- [RECORDS TO USE]

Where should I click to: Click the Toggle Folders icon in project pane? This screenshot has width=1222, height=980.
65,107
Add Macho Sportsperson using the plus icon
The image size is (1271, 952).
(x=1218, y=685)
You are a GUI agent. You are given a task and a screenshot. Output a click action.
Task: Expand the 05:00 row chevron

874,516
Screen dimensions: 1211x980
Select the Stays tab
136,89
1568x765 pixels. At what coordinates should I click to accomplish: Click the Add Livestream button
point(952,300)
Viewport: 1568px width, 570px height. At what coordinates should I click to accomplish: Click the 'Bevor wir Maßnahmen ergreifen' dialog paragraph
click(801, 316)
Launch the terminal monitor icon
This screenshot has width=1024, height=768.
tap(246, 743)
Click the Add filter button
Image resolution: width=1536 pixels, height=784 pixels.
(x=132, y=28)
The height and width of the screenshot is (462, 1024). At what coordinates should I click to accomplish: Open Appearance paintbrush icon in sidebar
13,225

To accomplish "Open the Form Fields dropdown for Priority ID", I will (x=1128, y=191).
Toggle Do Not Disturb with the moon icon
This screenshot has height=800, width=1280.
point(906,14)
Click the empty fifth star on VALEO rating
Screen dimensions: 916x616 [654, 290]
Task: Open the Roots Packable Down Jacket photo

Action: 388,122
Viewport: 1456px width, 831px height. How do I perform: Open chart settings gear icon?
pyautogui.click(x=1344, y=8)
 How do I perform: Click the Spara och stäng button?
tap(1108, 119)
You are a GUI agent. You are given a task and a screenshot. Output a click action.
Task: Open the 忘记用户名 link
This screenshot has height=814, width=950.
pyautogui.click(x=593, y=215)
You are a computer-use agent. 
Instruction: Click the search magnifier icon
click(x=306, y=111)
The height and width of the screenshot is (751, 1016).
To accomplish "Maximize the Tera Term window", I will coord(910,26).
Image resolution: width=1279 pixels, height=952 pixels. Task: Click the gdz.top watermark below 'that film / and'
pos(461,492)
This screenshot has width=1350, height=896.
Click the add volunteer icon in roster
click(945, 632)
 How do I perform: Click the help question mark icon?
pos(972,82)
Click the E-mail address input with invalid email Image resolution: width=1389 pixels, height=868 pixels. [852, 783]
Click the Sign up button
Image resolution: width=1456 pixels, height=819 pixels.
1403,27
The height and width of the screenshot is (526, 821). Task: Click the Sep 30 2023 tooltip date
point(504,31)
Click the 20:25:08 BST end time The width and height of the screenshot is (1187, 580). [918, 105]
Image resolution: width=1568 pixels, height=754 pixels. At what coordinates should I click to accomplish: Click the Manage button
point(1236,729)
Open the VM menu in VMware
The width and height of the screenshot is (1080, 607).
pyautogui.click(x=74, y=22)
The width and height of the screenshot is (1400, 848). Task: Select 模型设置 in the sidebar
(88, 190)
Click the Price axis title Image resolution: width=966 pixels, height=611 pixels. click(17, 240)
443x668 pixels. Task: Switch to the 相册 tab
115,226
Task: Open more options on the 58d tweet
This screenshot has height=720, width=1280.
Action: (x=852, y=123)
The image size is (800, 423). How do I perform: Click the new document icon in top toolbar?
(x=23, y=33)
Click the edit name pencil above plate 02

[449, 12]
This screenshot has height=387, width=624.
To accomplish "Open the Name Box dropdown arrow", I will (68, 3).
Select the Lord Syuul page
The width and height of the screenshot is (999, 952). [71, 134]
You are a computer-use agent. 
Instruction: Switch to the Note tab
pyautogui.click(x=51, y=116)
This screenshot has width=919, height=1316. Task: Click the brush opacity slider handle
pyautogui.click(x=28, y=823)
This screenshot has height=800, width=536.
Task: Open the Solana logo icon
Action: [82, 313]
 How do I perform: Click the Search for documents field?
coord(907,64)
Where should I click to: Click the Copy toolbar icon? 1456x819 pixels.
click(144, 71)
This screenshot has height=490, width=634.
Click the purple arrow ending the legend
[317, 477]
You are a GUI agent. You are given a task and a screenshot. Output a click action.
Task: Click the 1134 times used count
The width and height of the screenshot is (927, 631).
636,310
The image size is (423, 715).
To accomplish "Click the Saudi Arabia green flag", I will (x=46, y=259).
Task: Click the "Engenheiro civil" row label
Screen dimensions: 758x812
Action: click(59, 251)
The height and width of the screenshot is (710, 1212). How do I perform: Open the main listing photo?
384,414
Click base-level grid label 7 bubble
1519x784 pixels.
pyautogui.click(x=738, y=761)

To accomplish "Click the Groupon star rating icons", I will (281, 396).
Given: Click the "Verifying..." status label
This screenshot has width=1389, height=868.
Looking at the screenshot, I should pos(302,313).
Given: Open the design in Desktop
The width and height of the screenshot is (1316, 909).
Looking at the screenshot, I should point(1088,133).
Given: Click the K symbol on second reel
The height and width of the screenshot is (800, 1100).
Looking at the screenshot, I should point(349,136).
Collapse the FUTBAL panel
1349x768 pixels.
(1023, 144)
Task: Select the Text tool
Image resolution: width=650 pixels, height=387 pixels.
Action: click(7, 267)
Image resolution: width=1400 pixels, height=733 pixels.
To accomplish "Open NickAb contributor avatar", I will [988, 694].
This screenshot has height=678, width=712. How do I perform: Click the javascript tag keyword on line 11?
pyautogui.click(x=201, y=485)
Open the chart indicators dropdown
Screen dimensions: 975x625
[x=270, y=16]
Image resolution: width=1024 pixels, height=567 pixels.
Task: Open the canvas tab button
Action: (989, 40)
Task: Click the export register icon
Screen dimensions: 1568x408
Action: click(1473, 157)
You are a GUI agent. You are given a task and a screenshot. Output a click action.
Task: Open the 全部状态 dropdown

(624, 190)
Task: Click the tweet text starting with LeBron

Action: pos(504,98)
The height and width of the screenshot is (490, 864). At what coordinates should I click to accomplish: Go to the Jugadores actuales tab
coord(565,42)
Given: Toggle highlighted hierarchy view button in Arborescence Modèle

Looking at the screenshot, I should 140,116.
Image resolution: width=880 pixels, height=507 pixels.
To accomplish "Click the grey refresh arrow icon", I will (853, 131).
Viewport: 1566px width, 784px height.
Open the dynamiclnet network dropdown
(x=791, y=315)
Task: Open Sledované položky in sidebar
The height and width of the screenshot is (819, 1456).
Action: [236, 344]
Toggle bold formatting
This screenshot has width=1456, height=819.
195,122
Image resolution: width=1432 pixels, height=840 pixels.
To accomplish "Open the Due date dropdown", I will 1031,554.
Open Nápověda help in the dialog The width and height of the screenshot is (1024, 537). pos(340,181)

- [STATED EXERCISE] Retype the records starting at the first line and ending at the line that contains "click(x=306, y=111)", both included.

- [REPLY TO THE EXERCISE]
Where should I click to: Click the Toggle Folders icon in project pane? This screenshot has width=1222, height=980.
65,107
Add Macho Sportsperson using the plus icon
The image size is (1271, 952).
(x=1218, y=685)
You are a GUI agent. You are given a task and a screenshot. Output a click action.
Task: Expand the 05:00 row chevron

874,516
Screen dimensions: 1211x980
Select the Stays tab
136,89
1568x765 pixels. At what coordinates should I click to accomplish: Click the Add Livestream button
point(952,300)
Viewport: 1568px width, 570px height. At what coordinates should I click to accomplish: Click the 'Bevor wir Maßnahmen ergreifen' dialog paragraph
click(801, 316)
Launch the terminal monitor icon
This screenshot has width=1024, height=768.
tap(246, 743)
Click the Add filter button
Image resolution: width=1536 pixels, height=784 pixels.
(x=132, y=28)
The height and width of the screenshot is (462, 1024). At what coordinates should I click to accomplish: Open Appearance paintbrush icon in sidebar
13,225

To accomplish "Open the Form Fields dropdown for Priority ID", I will (x=1128, y=191).
Toggle Do Not Disturb with the moon icon
This screenshot has height=800, width=1280.
point(906,14)
Click the empty fifth star on VALEO rating
Screen dimensions: 916x616 [654, 290]
Task: Open the Roots Packable Down Jacket photo

Action: 388,122
Viewport: 1456px width, 831px height. How do I perform: Open chart settings gear icon?
pyautogui.click(x=1344, y=8)
 How do I perform: Click the Spara och stäng button?
tap(1108, 119)
You are a GUI agent. You are given a task and a screenshot. Output a click action.
Task: Open the 忘记用户名 link
This screenshot has height=814, width=950.
pyautogui.click(x=593, y=215)
You are a computer-use agent. 
Instruction: Click the search magnifier icon
click(x=306, y=111)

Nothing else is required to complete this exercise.